Saved data entries:
►

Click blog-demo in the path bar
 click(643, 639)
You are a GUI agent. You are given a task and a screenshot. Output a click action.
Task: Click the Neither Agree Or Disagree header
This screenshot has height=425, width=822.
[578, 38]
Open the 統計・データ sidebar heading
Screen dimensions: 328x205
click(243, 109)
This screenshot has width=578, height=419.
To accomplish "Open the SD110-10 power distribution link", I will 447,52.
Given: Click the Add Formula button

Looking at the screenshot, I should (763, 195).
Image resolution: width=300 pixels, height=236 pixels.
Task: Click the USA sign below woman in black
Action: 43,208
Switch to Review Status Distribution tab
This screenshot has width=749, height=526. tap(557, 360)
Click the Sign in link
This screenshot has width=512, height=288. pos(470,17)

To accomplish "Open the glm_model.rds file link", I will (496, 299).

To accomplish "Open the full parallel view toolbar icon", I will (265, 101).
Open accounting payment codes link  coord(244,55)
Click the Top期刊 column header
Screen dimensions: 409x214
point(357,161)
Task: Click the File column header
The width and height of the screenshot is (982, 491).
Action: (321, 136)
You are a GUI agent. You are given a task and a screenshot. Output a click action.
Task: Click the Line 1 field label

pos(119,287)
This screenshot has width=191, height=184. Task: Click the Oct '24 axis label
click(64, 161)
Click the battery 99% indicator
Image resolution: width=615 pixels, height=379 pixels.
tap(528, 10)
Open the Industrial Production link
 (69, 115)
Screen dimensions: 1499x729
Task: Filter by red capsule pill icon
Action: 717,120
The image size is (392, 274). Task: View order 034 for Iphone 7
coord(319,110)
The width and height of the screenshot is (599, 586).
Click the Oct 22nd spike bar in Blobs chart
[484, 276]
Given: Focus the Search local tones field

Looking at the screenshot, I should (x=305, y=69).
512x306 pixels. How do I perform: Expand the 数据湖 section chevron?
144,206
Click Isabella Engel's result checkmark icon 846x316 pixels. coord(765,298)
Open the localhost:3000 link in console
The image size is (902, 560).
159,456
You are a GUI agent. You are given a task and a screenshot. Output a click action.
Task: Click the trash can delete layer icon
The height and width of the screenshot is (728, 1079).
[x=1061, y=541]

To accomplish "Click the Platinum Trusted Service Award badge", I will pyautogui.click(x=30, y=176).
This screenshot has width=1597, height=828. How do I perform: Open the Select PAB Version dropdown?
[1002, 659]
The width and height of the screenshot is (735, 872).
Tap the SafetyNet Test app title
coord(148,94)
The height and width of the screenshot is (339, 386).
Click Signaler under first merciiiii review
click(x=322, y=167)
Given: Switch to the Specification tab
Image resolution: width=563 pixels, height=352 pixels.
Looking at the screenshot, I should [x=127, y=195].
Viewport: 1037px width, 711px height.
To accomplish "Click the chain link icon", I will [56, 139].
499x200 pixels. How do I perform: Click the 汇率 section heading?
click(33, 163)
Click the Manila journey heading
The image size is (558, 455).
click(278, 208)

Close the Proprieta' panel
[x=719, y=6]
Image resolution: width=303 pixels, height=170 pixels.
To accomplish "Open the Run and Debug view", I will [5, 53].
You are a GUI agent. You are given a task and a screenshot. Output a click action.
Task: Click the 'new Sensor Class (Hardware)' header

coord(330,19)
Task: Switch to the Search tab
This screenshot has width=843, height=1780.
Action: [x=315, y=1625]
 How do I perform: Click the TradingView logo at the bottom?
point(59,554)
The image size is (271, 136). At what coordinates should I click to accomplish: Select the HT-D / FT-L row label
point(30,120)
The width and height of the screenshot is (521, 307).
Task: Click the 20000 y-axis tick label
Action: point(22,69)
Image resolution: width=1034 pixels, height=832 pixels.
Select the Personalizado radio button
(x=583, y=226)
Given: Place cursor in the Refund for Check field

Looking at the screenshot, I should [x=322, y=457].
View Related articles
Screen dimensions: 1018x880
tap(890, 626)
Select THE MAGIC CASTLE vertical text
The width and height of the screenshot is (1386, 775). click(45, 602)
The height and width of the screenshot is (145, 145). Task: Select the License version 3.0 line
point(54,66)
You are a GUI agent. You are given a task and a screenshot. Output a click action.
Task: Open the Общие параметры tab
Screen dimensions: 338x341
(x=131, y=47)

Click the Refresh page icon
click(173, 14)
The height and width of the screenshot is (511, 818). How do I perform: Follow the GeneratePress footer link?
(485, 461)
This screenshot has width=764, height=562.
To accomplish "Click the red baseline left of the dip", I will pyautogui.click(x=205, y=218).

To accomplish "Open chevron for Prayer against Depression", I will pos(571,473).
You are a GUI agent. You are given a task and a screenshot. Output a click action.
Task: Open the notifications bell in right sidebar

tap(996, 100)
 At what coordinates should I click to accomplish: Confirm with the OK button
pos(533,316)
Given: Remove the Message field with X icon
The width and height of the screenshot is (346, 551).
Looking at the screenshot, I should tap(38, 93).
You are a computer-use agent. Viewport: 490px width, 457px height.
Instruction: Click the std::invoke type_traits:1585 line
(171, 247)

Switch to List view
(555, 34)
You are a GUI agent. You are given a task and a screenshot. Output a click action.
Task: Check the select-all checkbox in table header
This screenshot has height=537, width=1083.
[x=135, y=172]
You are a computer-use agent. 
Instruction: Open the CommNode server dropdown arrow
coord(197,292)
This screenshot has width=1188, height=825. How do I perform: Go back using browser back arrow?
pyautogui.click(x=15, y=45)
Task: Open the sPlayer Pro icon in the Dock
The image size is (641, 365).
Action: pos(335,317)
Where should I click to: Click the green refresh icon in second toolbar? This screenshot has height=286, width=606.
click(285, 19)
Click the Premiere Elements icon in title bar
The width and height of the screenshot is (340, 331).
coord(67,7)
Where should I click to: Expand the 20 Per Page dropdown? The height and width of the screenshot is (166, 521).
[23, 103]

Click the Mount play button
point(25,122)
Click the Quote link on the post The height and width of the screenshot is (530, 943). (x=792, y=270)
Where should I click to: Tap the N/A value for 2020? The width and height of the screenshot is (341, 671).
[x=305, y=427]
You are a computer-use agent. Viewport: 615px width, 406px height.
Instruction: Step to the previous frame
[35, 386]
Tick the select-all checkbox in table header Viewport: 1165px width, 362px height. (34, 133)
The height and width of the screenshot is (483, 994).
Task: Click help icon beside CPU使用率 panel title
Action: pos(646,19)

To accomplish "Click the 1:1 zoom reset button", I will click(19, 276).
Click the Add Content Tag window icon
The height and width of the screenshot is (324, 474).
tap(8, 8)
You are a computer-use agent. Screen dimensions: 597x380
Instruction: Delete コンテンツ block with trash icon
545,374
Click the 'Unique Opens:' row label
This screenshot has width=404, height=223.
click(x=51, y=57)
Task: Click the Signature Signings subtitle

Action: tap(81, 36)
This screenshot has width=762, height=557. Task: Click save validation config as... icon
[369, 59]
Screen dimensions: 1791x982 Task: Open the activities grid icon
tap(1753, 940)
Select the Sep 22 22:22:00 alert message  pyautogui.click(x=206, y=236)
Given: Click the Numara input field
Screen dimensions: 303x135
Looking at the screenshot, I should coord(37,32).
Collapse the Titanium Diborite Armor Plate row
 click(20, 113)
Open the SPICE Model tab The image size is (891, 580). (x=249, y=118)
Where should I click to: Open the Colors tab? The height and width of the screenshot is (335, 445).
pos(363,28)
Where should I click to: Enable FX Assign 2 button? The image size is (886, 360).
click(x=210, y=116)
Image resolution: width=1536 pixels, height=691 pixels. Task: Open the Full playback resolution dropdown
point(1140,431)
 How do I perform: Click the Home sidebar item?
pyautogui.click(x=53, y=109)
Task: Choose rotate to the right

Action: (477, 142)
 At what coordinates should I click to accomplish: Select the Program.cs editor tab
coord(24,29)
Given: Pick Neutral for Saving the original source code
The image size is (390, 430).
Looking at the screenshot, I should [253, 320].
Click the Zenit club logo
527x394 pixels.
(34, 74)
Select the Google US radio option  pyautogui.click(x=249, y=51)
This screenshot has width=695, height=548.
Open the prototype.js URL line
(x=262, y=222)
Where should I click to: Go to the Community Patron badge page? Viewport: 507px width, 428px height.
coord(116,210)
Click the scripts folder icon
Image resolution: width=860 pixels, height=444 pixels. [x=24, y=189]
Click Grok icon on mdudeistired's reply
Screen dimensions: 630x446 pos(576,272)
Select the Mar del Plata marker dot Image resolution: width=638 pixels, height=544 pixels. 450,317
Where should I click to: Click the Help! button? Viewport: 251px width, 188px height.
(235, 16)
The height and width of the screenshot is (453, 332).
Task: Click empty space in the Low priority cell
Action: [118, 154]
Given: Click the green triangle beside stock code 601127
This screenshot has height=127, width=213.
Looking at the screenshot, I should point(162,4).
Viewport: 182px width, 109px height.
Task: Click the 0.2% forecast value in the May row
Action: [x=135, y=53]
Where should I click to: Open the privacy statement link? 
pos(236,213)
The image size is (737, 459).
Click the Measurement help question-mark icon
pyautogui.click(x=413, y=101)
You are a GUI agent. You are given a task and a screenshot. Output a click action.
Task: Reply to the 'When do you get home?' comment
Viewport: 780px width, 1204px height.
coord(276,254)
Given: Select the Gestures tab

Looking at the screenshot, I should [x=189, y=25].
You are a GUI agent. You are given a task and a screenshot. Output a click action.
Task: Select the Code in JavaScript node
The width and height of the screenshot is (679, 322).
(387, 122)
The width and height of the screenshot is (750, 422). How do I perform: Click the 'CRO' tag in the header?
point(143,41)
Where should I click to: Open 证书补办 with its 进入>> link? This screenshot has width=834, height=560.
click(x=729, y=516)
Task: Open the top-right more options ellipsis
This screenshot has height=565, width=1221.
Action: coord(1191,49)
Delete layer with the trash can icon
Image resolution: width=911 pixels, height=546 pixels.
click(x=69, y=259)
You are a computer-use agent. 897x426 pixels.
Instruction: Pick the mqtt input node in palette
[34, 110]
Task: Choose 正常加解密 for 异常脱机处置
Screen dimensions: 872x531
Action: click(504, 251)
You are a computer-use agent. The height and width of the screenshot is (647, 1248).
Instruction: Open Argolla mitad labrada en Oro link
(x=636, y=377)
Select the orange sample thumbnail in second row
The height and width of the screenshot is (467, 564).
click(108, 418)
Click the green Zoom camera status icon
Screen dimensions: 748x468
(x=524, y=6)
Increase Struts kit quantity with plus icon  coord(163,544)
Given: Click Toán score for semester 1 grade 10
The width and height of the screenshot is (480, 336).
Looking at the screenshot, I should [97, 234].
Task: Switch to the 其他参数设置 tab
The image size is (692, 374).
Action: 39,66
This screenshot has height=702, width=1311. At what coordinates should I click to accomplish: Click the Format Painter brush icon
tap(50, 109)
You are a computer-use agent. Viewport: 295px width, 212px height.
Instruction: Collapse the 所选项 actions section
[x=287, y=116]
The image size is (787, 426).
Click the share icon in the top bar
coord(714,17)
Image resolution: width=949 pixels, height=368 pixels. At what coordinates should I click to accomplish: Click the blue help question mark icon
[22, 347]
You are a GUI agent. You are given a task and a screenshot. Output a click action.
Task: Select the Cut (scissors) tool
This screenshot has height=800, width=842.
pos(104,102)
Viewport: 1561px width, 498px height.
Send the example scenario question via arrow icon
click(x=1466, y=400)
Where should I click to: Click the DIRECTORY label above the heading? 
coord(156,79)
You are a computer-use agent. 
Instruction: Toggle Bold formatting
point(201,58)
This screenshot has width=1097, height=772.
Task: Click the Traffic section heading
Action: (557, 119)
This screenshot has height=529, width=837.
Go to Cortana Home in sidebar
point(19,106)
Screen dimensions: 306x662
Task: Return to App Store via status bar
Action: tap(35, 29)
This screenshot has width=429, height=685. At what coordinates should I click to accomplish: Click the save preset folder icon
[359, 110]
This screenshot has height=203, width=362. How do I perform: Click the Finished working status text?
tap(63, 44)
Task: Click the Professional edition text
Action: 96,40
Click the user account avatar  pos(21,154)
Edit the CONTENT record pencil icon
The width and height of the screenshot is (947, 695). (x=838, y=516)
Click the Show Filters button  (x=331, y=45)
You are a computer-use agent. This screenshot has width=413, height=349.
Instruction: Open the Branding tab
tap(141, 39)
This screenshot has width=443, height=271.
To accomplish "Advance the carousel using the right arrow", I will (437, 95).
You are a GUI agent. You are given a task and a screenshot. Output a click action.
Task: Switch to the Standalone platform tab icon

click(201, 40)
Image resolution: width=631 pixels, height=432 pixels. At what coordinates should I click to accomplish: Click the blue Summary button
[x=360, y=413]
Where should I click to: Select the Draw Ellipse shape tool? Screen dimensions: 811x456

◄

**PROMPT:** For the string "computer", show each line of the entries above where it occurs.

**RESPONSE TO THIS EXERCISE:**
You are a computer-use agent. Viewport: 490px width, 457px height.
You are a computer-use agent. 
You are a computer-use agent. Viewport: 615px width, 406px height.
You are a computer-use agent. Screen dimensions: 597x380
You are a computer-use agent. 897x426 pixels.
You are a computer-use agent. The height and width of the screenshot is (647, 1248).
You are a computer-use agent. Viewport: 295px width, 212px height.
You are a computer-use agent. 
You are a computer-use agent. This screenshot has width=413, height=349.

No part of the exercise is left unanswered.